■ **Activity**
Reproduce every record exactly.

■ **Records for this task**
* * * * * * * * *
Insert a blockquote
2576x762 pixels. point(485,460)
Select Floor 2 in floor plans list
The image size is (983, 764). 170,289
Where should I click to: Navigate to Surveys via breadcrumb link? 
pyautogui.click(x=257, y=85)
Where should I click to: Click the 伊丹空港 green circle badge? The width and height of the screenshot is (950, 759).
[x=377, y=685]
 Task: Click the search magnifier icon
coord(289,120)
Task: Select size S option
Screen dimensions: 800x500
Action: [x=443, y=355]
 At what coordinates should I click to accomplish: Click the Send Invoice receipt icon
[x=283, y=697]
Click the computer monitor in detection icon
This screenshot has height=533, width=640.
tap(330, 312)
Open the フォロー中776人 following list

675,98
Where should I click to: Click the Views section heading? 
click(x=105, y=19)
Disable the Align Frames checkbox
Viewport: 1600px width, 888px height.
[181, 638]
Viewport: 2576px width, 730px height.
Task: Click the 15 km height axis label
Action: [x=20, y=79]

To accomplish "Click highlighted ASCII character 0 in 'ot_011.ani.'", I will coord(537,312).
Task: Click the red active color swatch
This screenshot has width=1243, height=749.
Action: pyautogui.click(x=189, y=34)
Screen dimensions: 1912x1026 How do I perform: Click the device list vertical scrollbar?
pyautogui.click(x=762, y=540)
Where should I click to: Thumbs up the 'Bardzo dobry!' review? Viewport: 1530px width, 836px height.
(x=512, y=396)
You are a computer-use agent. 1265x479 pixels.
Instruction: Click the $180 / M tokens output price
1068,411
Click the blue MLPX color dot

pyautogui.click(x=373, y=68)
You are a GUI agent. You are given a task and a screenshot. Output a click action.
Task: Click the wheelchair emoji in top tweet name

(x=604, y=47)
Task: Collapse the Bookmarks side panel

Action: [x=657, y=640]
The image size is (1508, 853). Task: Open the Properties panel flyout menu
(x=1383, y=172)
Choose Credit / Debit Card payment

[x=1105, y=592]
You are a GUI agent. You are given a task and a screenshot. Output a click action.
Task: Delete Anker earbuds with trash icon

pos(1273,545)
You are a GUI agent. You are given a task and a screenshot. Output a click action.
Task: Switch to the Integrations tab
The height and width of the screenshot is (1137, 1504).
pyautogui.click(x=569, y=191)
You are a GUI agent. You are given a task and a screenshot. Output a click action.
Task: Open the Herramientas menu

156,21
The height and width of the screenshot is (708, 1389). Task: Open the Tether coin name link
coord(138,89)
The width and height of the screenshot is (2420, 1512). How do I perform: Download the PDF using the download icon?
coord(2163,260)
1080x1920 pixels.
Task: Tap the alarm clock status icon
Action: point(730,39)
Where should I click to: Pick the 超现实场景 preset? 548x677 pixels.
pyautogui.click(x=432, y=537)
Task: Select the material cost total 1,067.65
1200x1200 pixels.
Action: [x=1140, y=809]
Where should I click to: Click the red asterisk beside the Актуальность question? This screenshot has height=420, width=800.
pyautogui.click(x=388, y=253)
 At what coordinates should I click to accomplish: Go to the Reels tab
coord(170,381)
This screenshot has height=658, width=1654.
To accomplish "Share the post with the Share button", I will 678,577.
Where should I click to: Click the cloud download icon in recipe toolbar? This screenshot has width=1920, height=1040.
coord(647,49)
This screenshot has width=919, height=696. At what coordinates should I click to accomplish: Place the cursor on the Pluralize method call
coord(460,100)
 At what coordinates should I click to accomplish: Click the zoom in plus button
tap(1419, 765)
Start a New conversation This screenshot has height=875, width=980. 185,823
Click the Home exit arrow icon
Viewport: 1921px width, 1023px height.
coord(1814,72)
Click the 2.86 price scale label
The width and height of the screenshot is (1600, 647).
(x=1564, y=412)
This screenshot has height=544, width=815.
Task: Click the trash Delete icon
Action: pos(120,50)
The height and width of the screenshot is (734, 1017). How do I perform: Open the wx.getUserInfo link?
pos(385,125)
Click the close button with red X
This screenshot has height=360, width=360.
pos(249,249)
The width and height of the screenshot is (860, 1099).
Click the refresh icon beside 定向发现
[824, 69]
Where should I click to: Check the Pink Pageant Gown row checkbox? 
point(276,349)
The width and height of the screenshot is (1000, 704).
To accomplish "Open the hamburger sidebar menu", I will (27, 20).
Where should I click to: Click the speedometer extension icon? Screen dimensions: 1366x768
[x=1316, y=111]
* * * * * * * * *
■ **Task answer**
Insert a blockquote
2576x762 pixels. point(485,460)
Select Floor 2 in floor plans list
The image size is (983, 764). 170,289
Where should I click to: Navigate to Surveys via breadcrumb link? 
pyautogui.click(x=257, y=85)
Where should I click to: Click the 伊丹空港 green circle badge? The width and height of the screenshot is (950, 759).
[x=377, y=685]
 Task: Click the search magnifier icon
coord(289,120)
Task: Select size S option
Screen dimensions: 800x500
Action: [x=443, y=355]
 At what coordinates should I click to accomplish: Click the Send Invoice receipt icon
[x=283, y=697]
Click the computer monitor in detection icon
This screenshot has height=533, width=640.
tap(330, 312)
Open the フォロー中776人 following list

675,98
Where should I click to: Click the Views section heading? 
click(x=105, y=19)
Disable the Align Frames checkbox
Viewport: 1600px width, 888px height.
[181, 638]
Viewport: 2576px width, 730px height.
Task: Click the 15 km height axis label
Action: [x=20, y=79]

To accomplish "Click highlighted ASCII character 0 in 'ot_011.ani.'", I will coord(537,312).
Task: Click the red active color swatch
This screenshot has width=1243, height=749.
Action: pyautogui.click(x=189, y=34)
Screen dimensions: 1912x1026 How do I perform: Click the device list vertical scrollbar?
pyautogui.click(x=762, y=540)
Where should I click to: Thumbs up the 'Bardzo dobry!' review? Viewport: 1530px width, 836px height.
(x=512, y=396)
You are a computer-use agent. 1265x479 pixels.
Instruction: Click the $180 / M tokens output price
1068,411
Click the blue MLPX color dot

pyautogui.click(x=373, y=68)
You are a GUI agent. You are given a task and a screenshot. Output a click action.
Task: Click the wheelchair emoji in top tweet name

(x=604, y=47)
Task: Collapse the Bookmarks side panel

Action: [x=657, y=640]
The image size is (1508, 853). Task: Open the Properties panel flyout menu
(x=1383, y=172)
Choose Credit / Debit Card payment

[x=1105, y=592]
You are a GUI agent. You are given a task and a screenshot. Output a click action.
Task: Delete Anker earbuds with trash icon

pos(1273,545)
You are a GUI agent. You are given a task and a screenshot. Output a click action.
Task: Switch to the Integrations tab
The height and width of the screenshot is (1137, 1504).
pyautogui.click(x=569, y=191)
You are a GUI agent. You are given a task and a screenshot. Output a click action.
Task: Open the Herramientas menu

156,21
The height and width of the screenshot is (708, 1389). Task: Open the Tether coin name link
coord(138,89)
The width and height of the screenshot is (2420, 1512). How do I perform: Download the PDF using the download icon?
coord(2163,260)
1080x1920 pixels.
Task: Tap the alarm clock status icon
Action: point(730,39)
Where should I click to: Pick the 超现实场景 preset? 548x677 pixels.
pyautogui.click(x=432, y=537)
Task: Select the material cost total 1,067.65
1200x1200 pixels.
Action: [x=1140, y=809]
Where should I click to: Click the red asterisk beside the Актуальность question? This screenshot has height=420, width=800.
pyautogui.click(x=388, y=253)
 At what coordinates should I click to accomplish: Go to the Reels tab
coord(170,381)
This screenshot has height=658, width=1654.
To accomplish "Share the post with the Share button", I will 678,577.
Where should I click to: Click the cloud download icon in recipe toolbar? This screenshot has width=1920, height=1040.
coord(647,49)
This screenshot has width=919, height=696. At what coordinates should I click to accomplish: Place the cursor on the Pluralize method call
coord(460,100)
 At what coordinates should I click to accomplish: Click the zoom in plus button
tap(1419, 765)
Start a New conversation This screenshot has height=875, width=980. 185,823
Click the Home exit arrow icon
Viewport: 1921px width, 1023px height.
coord(1814,72)
Click the 2.86 price scale label
The width and height of the screenshot is (1600, 647).
(x=1564, y=412)
This screenshot has height=544, width=815.
Task: Click the trash Delete icon
Action: pos(120,50)
The height and width of the screenshot is (734, 1017). How do I perform: Open the wx.getUserInfo link?
pos(385,125)
Click the close button with red X
This screenshot has height=360, width=360.
pos(249,249)
The width and height of the screenshot is (860, 1099).
Click the refresh icon beside 定向发现
[824, 69]
Where should I click to: Check the Pink Pageant Gown row checkbox? 
point(276,349)
The width and height of the screenshot is (1000, 704).
To accomplish "Open the hamburger sidebar menu", I will (27, 20).
Where should I click to: Click the speedometer extension icon? Screen dimensions: 1366x768
[x=1316, y=111]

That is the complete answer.